[SciPy-User] Fisher exact test, anyone?

375 views
Skip to first unread message

josef...@gmail.com

unread,
Nov 13, 2010, 9:50:44 PM11/13/10
to SciPy Users List
http://projects.scipy.org/scipy/ticket/956 and
http://pypi.python.org/pypi/fisher/ have Fisher's exact
testimplementations.

It would be nice to get a version in for 0.9. I spent a few
unsuccessful days on it earlier this year. But since there are two new
or corrected versions available, it looks like it just needs testing
and a performance comparison.

I won't have time for this, so if anyone volunteers for this, scipy
0.9 should be able to get Fisher's exact.

As an aside:
There is a related ticket for numerical precision problems in the sf
calculations of discrete distributions,
http://projects.scipy.org/scipy/ticket/1218 . However, this requires a
rewrite of the current generic cdf calculation and adding a matching
sf version. The current implementation only works under special
assumptions which luckily are satisfied by all current discrete
distributions. I think, I will find time for this before 0.9.

Josef
_______________________________________________
SciPy-User mailing list
SciPy...@scipy.org
http://mail.scipy.org/mailman/listinfo/scipy-user

Bruce Southey

unread,
Nov 14, 2010, 11:40:28 AM11/14/10
to SciPy Users List
On Sat, Nov 13, 2010 at 8:50 PM, <josef...@gmail.com> wrote:
> http://projects.scipy.org/scipy/ticket/956 and
> http://pypi.python.org/pypi/fisher/ have Fisher's exact
> testimplementations.
>
> It would be nice to get a version in for 0.9. I spent a few
> unsuccessful days on it earlier this year. But since there are two new
> or corrected versions available, it looks like it just needs testing
> and a performance comparison.
>
> I won't have time for this, so if anyone volunteers for this, scipy
> 0.9 should be able to get Fisher's exact.

I also do not have time for this month.

I briefly looked at the code at pypi link but I do not think it is
good enough for scipy. Also, I do not like when people license code as
'BSD' and there is a comment in cfisher.pyx '# some of this code is
originally from the internet. (thanks)'. Consequently we can not use
that code.

The code with ticket 956 still needs work especially in terms of the
input types and probably the API (like having a function that allows
the user to select either 1 or 2 tailed tests).

Bruce

Ralf Gommers

unread,
Nov 16, 2010, 8:04:52 AM11/16/10
to SciPy Users List
On Mon, Nov 15, 2010 at 12:40 AM, Bruce Southey <bsou...@gmail.com> wrote:
On Sat, Nov 13, 2010 at 8:50 PM,  <josef...@gmail.com> wrote:
> http://projects.scipy.org/scipy/ticket/956 and
> http://pypi.python.org/pypi/fisher/ have Fisher's exact
> testimplementations.
>
> It would be nice to get a version in for 0.9. I spent a few
> unsuccessful days on it earlier this year. But since there are two new
> or corrected versions available, it looks like it just needs testing
> and a performance comparison.
>
> I won't have time for this, so if anyone volunteers for this, scipy
> 0.9 should be able to get Fisher's exact.

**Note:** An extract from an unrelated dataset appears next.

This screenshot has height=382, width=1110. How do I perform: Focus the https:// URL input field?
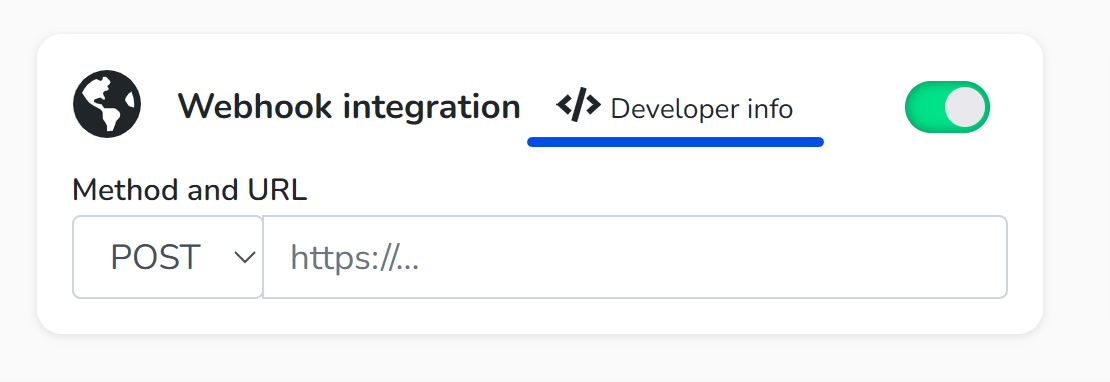click(635, 257)
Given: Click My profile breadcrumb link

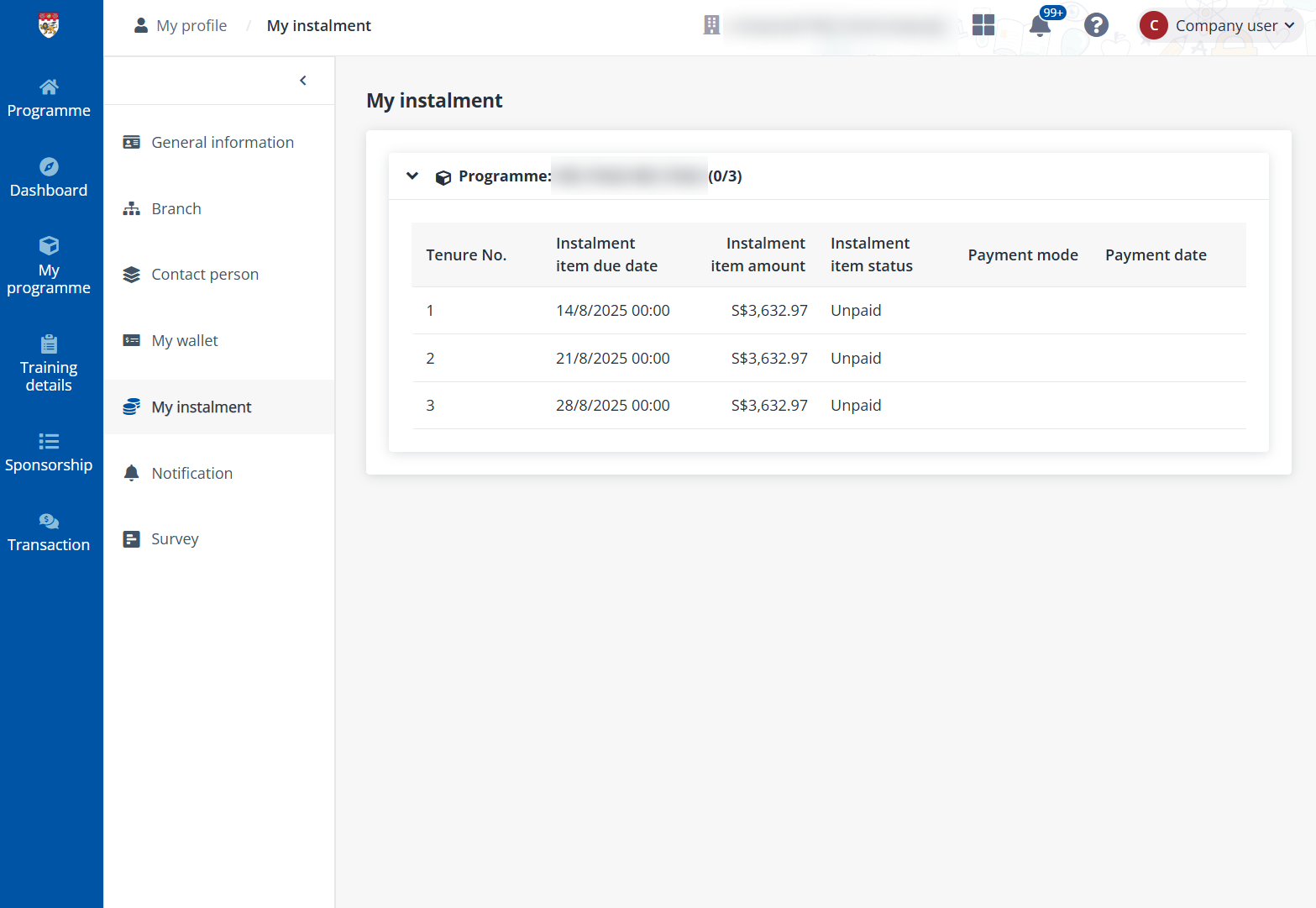Looking at the screenshot, I should click(x=191, y=26).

https://github.com/rgommers/scipy/tree/fisher-exact
All tests pass. There's only one usable version (see below) so I didn't do performance comparison. I'll leave a note on #956 as well, saying we're discussing on-list.

I briefly looked at the code at pypi link but I do not think it is
good enough for scipy. Also, I do not like when people license code as
'BSD' and there is a comment in cfisher.pyx  '# some of this code is
originally from the internet. (thanks)'. Consequently we can not use
that code.

I agree, that's not usable. The plain Python algorithm is also fast enough that there's no need to bother with Cython.

The code with ticket 956 still needs work especially in terms of the
input types and probably the API (like having a function that allows
the user to select either 1 or 2 tailed tests).

Can you explain what you mean by work on input types? I used np.asarray and forced dtype to be int64. For the 1-tailed test, is it necessary? I note that pearsonr and spearmanr also only do 2-tailed.

Cheers,
Ralf

josef...@gmail.com

unread,
Nov 16, 2010, 10:01:53 AM11/16/10
to SciPy Users List

adding 1 tailed tests would be a nice bonus.

I think, we should add them as much as possible. Currently one-sided
versus two-sided is still somewhat inconsistent across functions. I
added one-sided tests to some functions.
Tests based on symmetric distributions (t or normal) like the t-tests
don't necessarily need both because the one sided test can essentially
be recovered from the two sided test, half or double the pvalue.

I added a comment to the ticket, fisher3 looks good except for the
python 2.4 incompatibility.

Thanks Ralf for taking care of this,

Josef


>
> Cheers,
> Ralf

Bruce Southey

unread,
Nov 16, 2010, 10:45:53 AM11/16/10
to scipy...@scipy.org
I have no problem including this if we can agree on the API because everything else is internal that can be fixed by release date. So I would accept a place holder API that enable a user in the future to select which tail(s) is performed.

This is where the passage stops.